Our cakes before they went into the oven

My cake after it came out of the oven

Dorie also made Tarte Noir. There was neither time nor equipment for the whole class to make it, but that's okay with me since I've made it about a million times. Everyone seemed really impressed that making something so elegant-looking and delicious could be so easy.

I learned a lot of things at the class. Here are some of them:

1) All this time, I had been folding incorrectly. I always thought folding just meant gently scooping the batter up with a spatula and then sort of dragging it through. Turns out you are supposed to turn the bowl a quarter of the way each time, and scrape the batter from the sides.

2) If you are making pie dough in a mixer (as opposed to a food processor), you should add the ingredients in opposite order. This is especially useful advice for me, since I currently don't have a food processor in my possession at school, though I'll probably get one for next year.

Dorie telling us about a chef who makes cookies with one hand literally behind his back. She used this anecdote as an illustration of the importance of adding ingredients in the right order. Also, to demonstrate the inferiority of American butter. Long story.

3) To make pie dough come together, blend it with the heel of your hand. This is some technique that has a French name, but don't ask me what it is because I wasn't taking notes.

> **RECORD EXCERPTS**
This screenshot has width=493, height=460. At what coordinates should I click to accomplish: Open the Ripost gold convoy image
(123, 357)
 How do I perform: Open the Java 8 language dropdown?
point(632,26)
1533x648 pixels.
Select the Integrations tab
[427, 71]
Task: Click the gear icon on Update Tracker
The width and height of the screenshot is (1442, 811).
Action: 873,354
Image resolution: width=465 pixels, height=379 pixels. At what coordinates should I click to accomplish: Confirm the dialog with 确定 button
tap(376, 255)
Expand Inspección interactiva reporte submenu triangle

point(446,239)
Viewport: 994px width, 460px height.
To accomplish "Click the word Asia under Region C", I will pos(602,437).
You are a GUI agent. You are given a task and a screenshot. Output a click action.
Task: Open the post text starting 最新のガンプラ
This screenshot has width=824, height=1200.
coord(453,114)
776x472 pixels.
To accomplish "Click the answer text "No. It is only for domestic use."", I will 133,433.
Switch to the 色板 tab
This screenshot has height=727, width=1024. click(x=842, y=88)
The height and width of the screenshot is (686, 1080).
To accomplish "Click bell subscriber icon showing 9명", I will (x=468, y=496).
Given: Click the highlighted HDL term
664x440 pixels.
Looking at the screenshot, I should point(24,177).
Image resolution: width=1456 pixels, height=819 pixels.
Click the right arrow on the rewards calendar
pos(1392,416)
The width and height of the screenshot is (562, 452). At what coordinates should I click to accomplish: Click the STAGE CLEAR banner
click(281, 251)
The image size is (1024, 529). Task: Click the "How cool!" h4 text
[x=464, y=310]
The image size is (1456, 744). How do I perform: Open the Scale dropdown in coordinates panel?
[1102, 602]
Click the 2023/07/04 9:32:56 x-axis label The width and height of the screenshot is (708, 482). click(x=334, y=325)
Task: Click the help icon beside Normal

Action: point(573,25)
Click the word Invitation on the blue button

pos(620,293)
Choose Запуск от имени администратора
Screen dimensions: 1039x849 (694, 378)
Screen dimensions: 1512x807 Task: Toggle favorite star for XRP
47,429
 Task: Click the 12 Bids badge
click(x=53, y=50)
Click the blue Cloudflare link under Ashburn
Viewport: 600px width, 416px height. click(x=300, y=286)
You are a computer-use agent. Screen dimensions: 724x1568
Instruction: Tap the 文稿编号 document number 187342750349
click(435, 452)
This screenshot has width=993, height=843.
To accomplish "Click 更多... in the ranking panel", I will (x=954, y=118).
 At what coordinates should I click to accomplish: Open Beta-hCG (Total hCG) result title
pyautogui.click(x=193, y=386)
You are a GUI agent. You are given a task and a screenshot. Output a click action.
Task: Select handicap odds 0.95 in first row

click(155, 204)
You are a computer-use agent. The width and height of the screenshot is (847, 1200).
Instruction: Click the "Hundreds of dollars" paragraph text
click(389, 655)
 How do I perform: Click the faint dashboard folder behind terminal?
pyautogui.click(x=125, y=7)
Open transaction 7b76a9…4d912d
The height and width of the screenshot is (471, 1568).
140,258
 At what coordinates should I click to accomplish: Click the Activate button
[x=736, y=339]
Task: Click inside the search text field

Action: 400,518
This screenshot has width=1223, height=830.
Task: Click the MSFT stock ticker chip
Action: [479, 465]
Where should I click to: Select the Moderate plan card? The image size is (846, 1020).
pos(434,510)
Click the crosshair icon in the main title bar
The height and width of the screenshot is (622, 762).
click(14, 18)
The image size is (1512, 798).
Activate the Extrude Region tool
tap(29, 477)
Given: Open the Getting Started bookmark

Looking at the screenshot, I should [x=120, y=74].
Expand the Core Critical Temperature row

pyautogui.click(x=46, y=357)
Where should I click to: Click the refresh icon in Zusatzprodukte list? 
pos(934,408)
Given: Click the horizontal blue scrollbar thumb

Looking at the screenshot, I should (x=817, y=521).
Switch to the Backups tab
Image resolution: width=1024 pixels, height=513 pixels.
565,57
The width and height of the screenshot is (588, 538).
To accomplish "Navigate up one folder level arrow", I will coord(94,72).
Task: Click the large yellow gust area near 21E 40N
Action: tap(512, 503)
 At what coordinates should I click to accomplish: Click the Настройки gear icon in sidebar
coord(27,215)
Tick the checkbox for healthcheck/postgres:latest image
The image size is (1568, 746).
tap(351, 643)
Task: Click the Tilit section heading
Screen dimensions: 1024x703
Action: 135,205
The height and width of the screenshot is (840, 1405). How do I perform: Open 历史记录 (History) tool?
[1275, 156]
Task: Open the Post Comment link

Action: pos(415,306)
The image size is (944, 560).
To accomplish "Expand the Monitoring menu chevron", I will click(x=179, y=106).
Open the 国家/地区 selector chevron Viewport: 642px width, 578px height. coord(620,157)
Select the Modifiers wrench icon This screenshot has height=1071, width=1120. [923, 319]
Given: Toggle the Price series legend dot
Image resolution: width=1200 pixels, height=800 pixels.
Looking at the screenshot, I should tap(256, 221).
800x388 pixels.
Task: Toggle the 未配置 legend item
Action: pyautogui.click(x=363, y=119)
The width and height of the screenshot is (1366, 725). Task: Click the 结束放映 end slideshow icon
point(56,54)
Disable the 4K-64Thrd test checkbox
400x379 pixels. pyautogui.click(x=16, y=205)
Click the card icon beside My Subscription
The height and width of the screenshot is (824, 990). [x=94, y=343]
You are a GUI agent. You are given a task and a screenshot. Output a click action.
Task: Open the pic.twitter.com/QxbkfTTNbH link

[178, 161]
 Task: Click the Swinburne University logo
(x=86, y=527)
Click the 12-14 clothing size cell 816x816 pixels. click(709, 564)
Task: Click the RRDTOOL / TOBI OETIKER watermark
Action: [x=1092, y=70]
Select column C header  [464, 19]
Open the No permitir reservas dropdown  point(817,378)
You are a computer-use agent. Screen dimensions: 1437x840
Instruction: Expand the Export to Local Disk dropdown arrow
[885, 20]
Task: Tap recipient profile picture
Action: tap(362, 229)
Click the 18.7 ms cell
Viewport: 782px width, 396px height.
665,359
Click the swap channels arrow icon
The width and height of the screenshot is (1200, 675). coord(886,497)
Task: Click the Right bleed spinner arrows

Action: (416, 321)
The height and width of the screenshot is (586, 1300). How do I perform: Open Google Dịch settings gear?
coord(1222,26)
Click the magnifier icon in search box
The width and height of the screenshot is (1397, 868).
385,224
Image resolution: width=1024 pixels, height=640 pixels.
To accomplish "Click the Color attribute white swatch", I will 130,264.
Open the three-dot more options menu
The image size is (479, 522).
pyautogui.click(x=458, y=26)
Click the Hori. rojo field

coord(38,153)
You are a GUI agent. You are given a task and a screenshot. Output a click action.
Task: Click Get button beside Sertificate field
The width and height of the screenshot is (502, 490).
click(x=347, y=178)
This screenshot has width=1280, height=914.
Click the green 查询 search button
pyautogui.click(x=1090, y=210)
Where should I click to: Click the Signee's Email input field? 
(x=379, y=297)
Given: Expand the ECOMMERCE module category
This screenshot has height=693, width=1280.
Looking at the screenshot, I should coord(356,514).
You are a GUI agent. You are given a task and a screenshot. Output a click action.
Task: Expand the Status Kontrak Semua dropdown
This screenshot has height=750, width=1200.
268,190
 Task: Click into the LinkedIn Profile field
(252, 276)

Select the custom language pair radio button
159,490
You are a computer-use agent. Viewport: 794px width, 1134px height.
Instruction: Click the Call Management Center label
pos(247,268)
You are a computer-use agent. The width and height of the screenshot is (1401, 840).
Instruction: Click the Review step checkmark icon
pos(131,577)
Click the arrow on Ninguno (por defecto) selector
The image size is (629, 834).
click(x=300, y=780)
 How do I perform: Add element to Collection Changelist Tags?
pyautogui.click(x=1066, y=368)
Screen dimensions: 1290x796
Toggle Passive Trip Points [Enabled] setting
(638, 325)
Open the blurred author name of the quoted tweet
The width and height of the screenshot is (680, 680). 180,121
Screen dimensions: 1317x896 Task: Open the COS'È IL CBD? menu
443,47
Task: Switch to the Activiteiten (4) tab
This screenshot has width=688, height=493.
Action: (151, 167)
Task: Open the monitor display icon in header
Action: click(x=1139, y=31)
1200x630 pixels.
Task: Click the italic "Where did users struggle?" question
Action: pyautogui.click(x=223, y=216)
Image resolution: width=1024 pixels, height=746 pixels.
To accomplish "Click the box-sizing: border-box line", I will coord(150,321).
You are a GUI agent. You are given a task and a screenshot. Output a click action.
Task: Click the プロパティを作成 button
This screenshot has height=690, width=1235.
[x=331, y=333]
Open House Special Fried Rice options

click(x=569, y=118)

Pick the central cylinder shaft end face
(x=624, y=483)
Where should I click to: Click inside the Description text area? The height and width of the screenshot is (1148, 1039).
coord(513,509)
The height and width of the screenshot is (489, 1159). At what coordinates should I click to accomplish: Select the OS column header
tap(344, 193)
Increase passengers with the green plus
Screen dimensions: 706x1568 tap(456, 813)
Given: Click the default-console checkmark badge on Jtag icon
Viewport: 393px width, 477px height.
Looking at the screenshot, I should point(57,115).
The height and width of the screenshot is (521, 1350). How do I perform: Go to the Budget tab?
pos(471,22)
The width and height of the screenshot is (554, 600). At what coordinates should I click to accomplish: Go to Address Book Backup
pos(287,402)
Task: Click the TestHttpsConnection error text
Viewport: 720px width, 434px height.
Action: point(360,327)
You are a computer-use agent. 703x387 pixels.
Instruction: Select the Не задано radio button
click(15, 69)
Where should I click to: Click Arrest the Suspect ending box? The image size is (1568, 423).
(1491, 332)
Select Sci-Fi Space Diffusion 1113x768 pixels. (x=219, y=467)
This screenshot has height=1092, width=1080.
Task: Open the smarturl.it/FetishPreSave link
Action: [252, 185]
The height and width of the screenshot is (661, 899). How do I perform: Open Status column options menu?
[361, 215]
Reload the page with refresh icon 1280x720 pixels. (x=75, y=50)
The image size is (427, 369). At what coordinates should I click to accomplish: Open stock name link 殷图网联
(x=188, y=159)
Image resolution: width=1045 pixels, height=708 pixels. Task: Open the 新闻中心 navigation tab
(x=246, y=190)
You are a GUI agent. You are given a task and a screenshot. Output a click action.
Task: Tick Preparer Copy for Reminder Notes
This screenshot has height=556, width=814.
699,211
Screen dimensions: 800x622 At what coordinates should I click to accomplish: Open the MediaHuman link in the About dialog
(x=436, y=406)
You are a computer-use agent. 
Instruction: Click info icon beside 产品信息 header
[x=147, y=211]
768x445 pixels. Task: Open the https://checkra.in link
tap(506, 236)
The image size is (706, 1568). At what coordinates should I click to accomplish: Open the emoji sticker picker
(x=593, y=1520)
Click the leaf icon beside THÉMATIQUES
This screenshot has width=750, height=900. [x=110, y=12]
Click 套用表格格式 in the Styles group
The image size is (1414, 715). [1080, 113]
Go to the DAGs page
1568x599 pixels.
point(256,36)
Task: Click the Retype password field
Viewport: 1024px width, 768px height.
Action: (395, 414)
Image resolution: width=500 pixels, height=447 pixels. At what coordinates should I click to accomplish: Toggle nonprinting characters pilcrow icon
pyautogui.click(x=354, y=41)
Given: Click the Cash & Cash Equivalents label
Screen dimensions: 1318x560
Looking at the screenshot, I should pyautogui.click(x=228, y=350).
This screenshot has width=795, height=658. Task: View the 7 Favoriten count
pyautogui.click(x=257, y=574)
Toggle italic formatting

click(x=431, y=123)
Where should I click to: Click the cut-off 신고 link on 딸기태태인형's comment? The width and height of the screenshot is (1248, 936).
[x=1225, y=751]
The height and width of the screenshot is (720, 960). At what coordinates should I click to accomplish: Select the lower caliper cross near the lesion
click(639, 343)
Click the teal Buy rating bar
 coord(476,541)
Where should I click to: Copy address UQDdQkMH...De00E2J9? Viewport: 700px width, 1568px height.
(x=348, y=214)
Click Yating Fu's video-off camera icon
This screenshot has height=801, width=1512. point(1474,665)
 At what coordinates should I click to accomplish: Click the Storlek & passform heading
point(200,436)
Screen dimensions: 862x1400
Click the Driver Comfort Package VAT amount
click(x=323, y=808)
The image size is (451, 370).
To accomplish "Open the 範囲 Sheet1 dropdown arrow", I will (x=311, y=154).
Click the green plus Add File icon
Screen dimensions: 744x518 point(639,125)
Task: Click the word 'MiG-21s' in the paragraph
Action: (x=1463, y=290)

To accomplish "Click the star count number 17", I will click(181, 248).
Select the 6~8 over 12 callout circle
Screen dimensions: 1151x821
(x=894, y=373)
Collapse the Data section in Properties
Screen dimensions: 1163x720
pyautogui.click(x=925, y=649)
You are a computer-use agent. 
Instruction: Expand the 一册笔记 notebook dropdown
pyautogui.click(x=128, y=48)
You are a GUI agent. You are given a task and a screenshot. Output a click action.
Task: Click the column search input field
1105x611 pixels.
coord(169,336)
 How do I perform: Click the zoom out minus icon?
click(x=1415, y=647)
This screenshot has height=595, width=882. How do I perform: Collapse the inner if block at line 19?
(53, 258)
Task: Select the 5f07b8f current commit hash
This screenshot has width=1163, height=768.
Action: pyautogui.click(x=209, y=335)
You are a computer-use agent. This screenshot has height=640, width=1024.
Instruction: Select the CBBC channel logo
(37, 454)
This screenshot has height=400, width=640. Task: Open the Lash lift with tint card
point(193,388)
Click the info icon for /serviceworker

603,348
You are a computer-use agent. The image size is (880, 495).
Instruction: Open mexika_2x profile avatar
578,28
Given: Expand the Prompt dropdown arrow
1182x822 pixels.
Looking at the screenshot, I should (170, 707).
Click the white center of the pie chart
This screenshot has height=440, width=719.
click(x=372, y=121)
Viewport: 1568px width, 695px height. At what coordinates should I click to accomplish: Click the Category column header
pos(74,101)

> **YOUR TASK**
Rewrite the part of the baking class text that opens with "3) To make pie" and closes with "wasn't taking notes.", substituting "palm" for "heel".

> **THE ANSWER**
3) To make pie dough come together, blend it with the palm of your hand. This is some technique that has a French name, but don't ask me what it is because I wasn't taking notes.